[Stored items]
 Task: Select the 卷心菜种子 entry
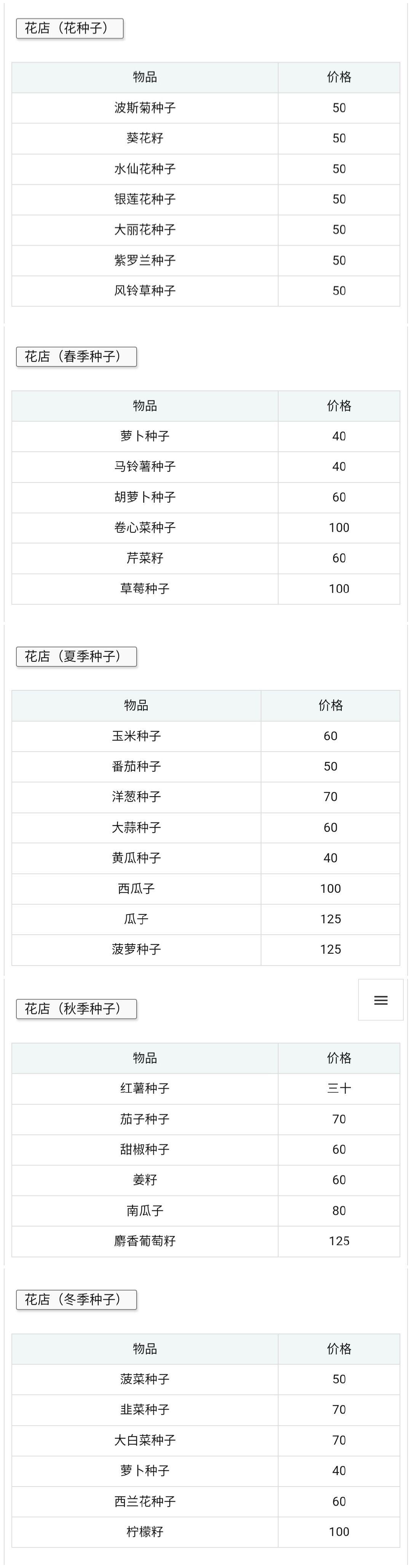tap(145, 528)
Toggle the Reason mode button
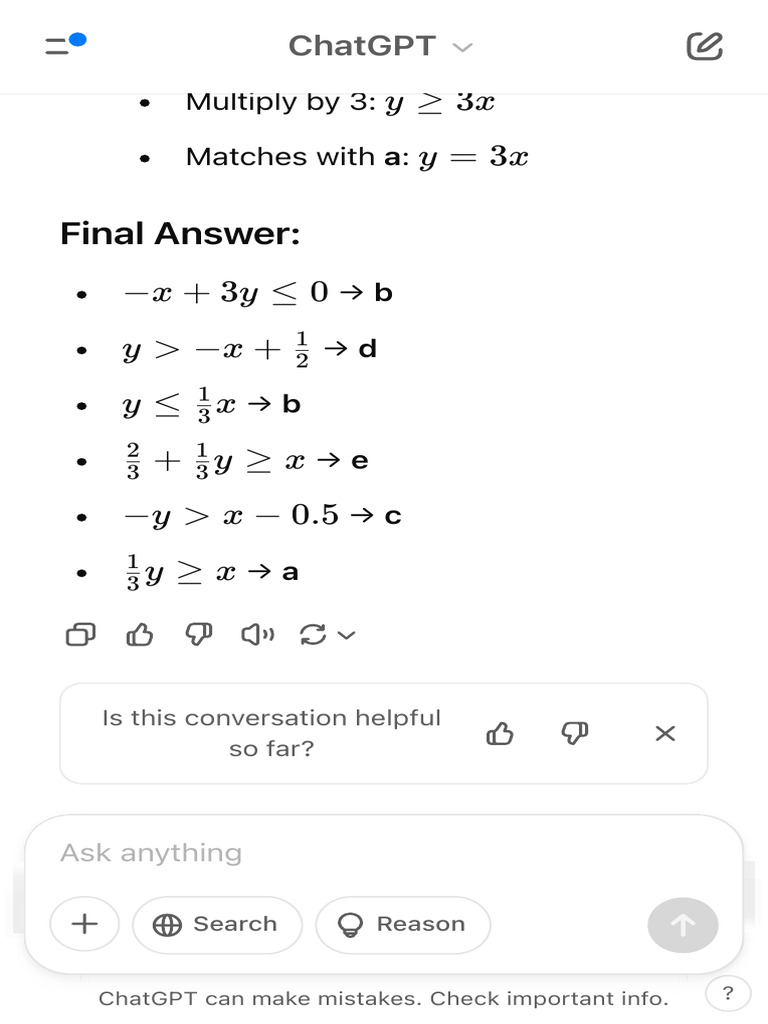 (403, 924)
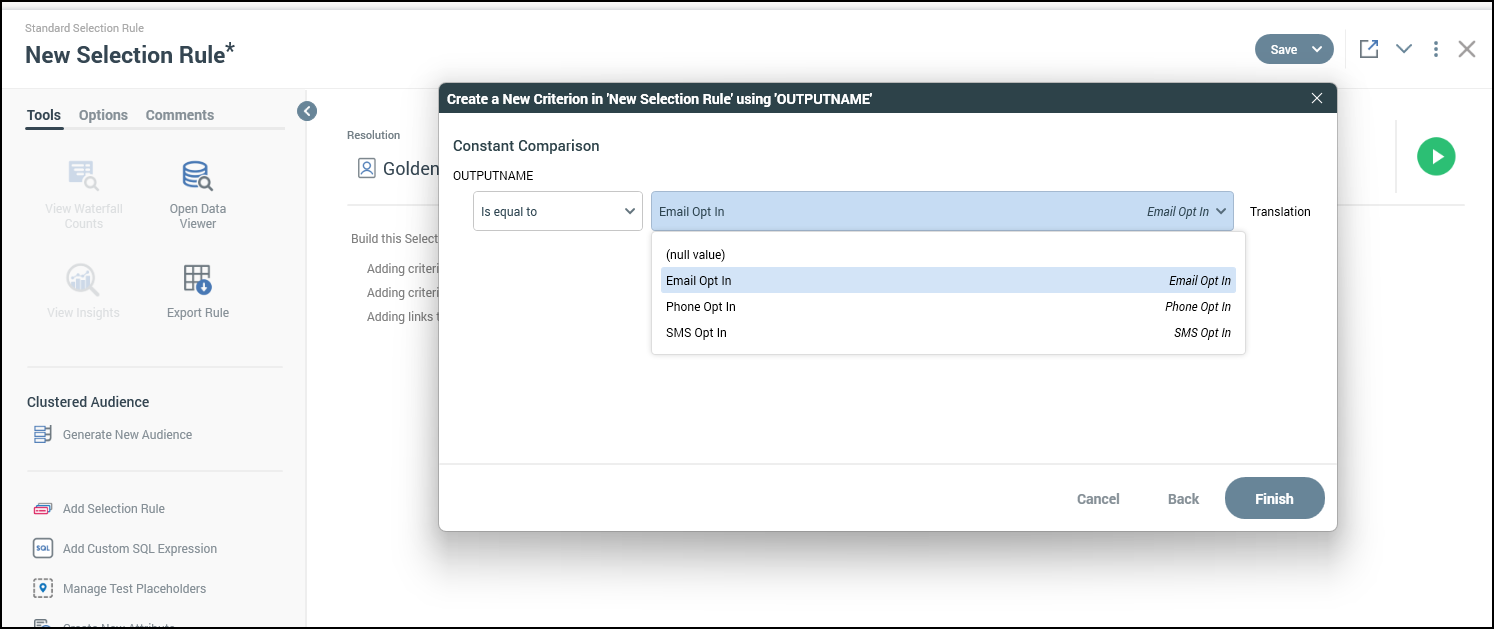Click the Finish button
The height and width of the screenshot is (629, 1494).
point(1273,499)
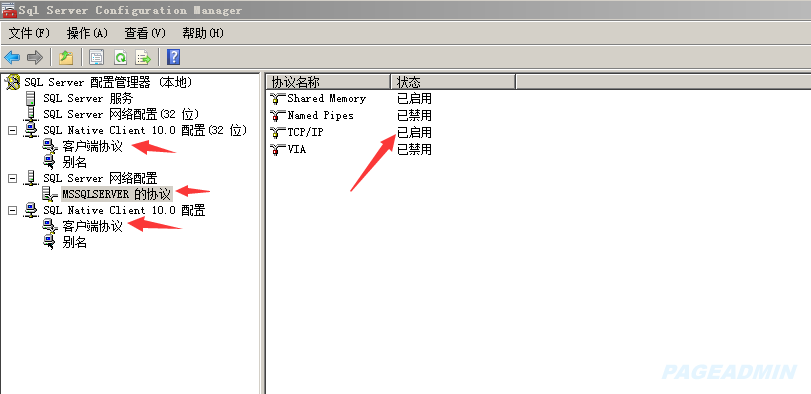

## WHAT THE TASK ASKS:
Reprint the data verbatim, pictures excluded.

## ANSWER BELOW:
 Task: Select the 卷心菜种子 entry
tap(145, 528)
Toggle the Reason mode button
 (403, 924)
Click the Finish button
The height and width of the screenshot is (629, 1494).
point(1273,499)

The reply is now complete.